┌──

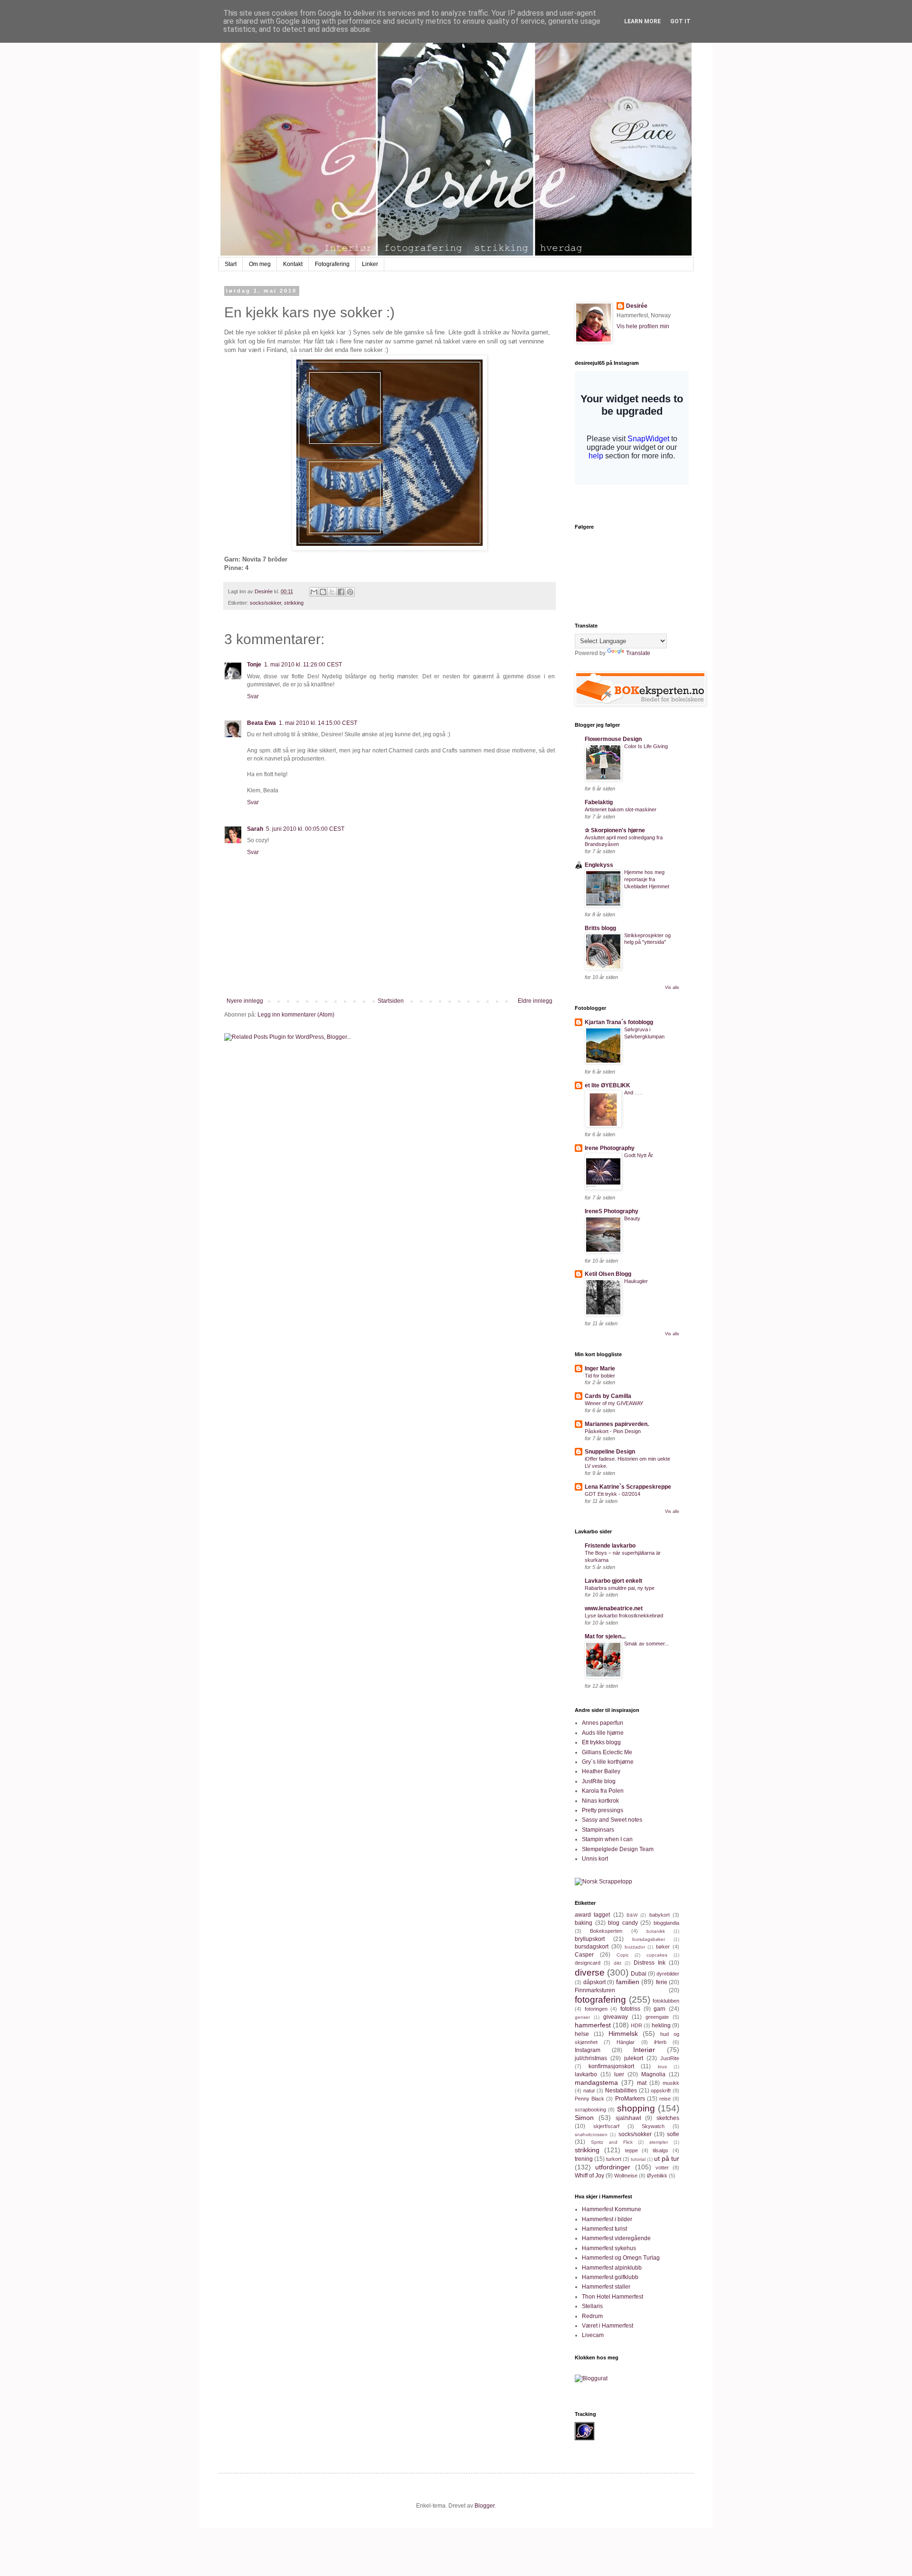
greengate (657, 2017)
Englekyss (599, 865)
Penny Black (589, 2098)
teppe (631, 2150)
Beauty (632, 1218)
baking (583, 1923)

└──

## REQUIRED ACTION
Restate the records word for word and drop the images.

## OUTPUT FOR THIS EXERCISE
greengate (657, 2017)
Englekyss (599, 865)
Penny Black (589, 2098)
teppe (631, 2150)
Beauty (632, 1218)
baking (583, 1923)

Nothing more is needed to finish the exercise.